Une autre voie à entrevoir pour le financement de ces réalisations résiderait-elle dans l’espace culturel et la médiation que l’on peut y faire en mobilisant tout le potentiel de la XR? Ceux-ci constituent à tout le moins une piste pour la distribution de ces créations à valeur sociétale et culturelle ajoutée. “ça aurait du sens pour la création d’expériences immersives qui sont définies par un lieu. il y a de l’investissement en termes de matériel à réaliser pour l’accueil du public – casques etc. A part des festivals comme le festival international du film fantastique de Bruxelles le BIFFF, qui le fait, cela reste marginal” poursuit Baptiste Charles.
Ou pourquoi pas par le biais de subventions européennes. Des programmes comme Europe cCéative (volet culture et volet média) peuvent être actionnés moyennant souvent, une mise en réseau avec d’autres partenaires européens. Des lieux comme Bozar et son Bozar Lab proposent une programmation culturelle au carrefour des arts, des technologies et des sciences à travers différents formats (expos, installations, résidences transdisciplinaires, workshops, programmes éducatifs, hackathons…).

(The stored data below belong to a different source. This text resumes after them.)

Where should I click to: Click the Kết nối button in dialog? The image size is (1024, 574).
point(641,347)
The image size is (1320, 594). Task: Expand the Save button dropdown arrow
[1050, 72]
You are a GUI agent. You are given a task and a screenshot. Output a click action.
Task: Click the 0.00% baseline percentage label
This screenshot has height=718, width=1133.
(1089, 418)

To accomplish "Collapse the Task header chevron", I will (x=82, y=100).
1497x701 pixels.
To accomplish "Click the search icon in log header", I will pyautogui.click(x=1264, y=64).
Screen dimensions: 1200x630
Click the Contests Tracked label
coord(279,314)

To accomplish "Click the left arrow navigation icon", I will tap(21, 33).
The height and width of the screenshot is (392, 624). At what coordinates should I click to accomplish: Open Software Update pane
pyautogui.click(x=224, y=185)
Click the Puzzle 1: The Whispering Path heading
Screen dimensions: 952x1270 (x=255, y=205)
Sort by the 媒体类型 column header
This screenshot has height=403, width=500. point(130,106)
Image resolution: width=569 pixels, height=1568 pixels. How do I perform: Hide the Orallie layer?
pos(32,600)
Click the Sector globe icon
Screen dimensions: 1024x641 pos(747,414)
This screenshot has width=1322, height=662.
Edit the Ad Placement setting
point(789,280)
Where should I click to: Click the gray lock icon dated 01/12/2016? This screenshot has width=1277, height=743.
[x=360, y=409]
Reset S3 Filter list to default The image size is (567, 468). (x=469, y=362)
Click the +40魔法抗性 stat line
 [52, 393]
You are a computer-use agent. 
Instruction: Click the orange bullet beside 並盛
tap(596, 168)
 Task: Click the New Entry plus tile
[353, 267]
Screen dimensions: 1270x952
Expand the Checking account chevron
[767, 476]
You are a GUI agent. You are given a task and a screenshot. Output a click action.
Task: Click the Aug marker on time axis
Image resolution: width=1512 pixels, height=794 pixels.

“Bozar n’a pas la mission de produire mais de montrer”, précise Emma Dumartheray, coordinatrice du Bozar Lab. “Il y aura beaucoup de projets VR en 2022 à Bozar Lab”, poursuit-elle, “dans le cadre du centenaire de Bozar, avec une reconstitution en réalité virtuelle de la première exposition qui s’y est tenue au début du 20ème siècle, mais aussi dans le cadre du projet Halaqat qui questionne les liens culturels entre l’Europe et le monde arabe”.
Financer via la diffusion?
Plusieurs expériences amenant les technologies immersives dans l’espace culturel ont vu le jour à l’échelle de Wallonie-Bruxelles: à Mons avec son projet “Museum Lab” financé par le FEDER, au pavillon du KIKK à Namur qui prépare sa réouverture prochaine avec l’expo “Biotopia”, à Liège avec le festival Impact (pour “International Meeting in Performing Arts & Creative Technologies”) du Théâtre de Liège qui s’est terminé en 2019 – lui aussi financé par le FEDER. Pour n’en citer que quelques-uns…
Nous vous parlions aussi en décembre dernier de l’initiative bruxelloise le Lab “XR 4 Heritage”, la programmation culturelle du Forum de VR Stereopsia organisé à Bruxelles. Au-delà de la production, l’objectif de XR4Heritage est de générer et d’animer un espace d’intersection pour le développement de nouvelles pratiques XR “à large échelle” dans le monde du patrimoine et de la culture. En pleine préparation de sa seconde édition, XR4Heritage aborde aussi l’ingénierie nécessaire à financer ces dispositifs.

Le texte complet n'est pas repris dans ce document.